Problem requirements. Return the data that follows exactly. Include every line.

Given records.
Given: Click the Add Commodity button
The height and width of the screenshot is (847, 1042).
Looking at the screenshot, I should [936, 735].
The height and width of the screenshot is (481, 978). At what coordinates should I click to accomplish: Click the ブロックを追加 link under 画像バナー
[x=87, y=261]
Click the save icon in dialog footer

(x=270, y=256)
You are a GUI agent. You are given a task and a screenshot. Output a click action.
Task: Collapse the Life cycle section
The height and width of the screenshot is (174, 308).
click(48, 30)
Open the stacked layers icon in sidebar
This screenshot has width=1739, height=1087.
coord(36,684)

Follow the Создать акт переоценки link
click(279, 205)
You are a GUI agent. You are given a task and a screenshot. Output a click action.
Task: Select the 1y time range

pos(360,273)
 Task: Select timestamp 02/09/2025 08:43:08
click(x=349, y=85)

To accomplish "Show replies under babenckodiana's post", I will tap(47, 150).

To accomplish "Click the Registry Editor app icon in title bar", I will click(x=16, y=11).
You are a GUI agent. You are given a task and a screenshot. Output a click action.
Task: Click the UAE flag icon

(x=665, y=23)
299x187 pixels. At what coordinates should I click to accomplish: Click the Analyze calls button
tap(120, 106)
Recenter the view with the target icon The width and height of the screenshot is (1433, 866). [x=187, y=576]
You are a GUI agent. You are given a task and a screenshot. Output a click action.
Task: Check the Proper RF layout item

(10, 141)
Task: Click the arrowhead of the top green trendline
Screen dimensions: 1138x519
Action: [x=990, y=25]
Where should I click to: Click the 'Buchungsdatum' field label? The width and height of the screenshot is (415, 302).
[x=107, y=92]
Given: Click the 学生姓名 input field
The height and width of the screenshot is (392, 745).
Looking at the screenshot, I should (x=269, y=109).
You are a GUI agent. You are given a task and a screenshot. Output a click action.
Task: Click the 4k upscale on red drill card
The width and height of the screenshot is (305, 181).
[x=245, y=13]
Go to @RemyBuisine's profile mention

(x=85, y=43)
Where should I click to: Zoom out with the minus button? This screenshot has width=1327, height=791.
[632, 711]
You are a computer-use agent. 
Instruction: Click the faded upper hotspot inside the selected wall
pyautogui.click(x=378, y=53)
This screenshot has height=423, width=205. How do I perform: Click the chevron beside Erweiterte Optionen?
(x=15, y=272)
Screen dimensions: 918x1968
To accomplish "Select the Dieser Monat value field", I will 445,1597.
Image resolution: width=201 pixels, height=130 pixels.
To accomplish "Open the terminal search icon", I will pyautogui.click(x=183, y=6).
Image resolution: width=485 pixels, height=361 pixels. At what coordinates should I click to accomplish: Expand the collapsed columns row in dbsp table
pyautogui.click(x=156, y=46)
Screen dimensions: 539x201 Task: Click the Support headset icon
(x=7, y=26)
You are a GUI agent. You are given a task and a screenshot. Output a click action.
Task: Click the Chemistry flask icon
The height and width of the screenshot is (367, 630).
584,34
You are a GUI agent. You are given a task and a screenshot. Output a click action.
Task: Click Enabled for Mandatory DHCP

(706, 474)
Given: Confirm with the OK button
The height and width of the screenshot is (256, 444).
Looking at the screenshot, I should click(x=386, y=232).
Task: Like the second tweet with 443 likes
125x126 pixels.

Result.
Given: Click the Add Commodity button
The height and width of the screenshot is (847, 1042).
Looking at the screenshot, I should [936, 735].
The height and width of the screenshot is (481, 978). At what coordinates should I click to accomplish: Click the ブロックを追加 link under 画像バナー
[x=87, y=261]
Click the save icon in dialog footer

(x=270, y=256)
You are a GUI agent. You are given a task and a screenshot. Output a click action.
Task: Collapse the Life cycle section
The height and width of the screenshot is (174, 308).
click(48, 30)
Open the stacked layers icon in sidebar
This screenshot has width=1739, height=1087.
coord(36,684)

Follow the Создать акт переоценки link
click(279, 205)
You are a GUI agent. You are given a task and a screenshot. Output a click action.
Task: Select the 1y time range

pos(360,273)
 Task: Select timestamp 02/09/2025 08:43:08
click(x=349, y=85)

To accomplish "Show replies under babenckodiana's post", I will tap(47, 150).

To accomplish "Click the Registry Editor app icon in title bar", I will click(x=16, y=11).
You are a GUI agent. You are given a task and a screenshot. Output a click action.
Task: Click the UAE flag icon

(x=665, y=23)
299x187 pixels. At what coordinates should I click to accomplish: Click the Analyze calls button
tap(120, 106)
Recenter the view with the target icon The width and height of the screenshot is (1433, 866). [x=187, y=576]
You are a GUI agent. You are given a task and a screenshot. Output a click action.
Task: Check the Proper RF layout item

(10, 141)
Task: Click the arrowhead of the top green trendline
Screen dimensions: 1138x519
Action: [x=990, y=25]
Where should I click to: Click the 'Buchungsdatum' field label? The width and height of the screenshot is (415, 302).
[x=107, y=92]
Given: Click the 学生姓名 input field
The height and width of the screenshot is (392, 745).
Looking at the screenshot, I should (x=269, y=109).
You are a GUI agent. You are given a task and a screenshot. Output a click action.
Task: Click the 4k upscale on red drill card
The width and height of the screenshot is (305, 181).
[x=245, y=13]
Go to @RemyBuisine's profile mention

(x=85, y=43)
Where should I click to: Zoom out with the minus button? This screenshot has width=1327, height=791.
[632, 711]
You are a computer-use agent. 
Instruction: Click the faded upper hotspot inside the selected wall
pyautogui.click(x=378, y=53)
This screenshot has height=423, width=205. How do I perform: Click the chevron beside Erweiterte Optionen?
(x=15, y=272)
Screen dimensions: 918x1968
To accomplish "Select the Dieser Monat value field", I will 445,1597.
Image resolution: width=201 pixels, height=130 pixels.
To accomplish "Open the terminal search icon", I will pyautogui.click(x=183, y=6).
Image resolution: width=485 pixels, height=361 pixels. At what coordinates should I click to accomplish: Expand the collapsed columns row in dbsp table
pyautogui.click(x=156, y=46)
Screen dimensions: 539x201 Task: Click the Support headset icon
(x=7, y=26)
You are a GUI agent. You are given a task and a screenshot. Output a click action.
Task: Click the Chemistry flask icon
The height and width of the screenshot is (367, 630).
584,34
You are a GUI agent. You are given a task and a screenshot. Output a click action.
Task: Click Enabled for Mandatory DHCP

(706, 474)
Given: Confirm with the OK button
The height and width of the screenshot is (256, 444).
Looking at the screenshot, I should click(x=386, y=232).
Task: Like the second tweet with 443 likes
125x126 pixels.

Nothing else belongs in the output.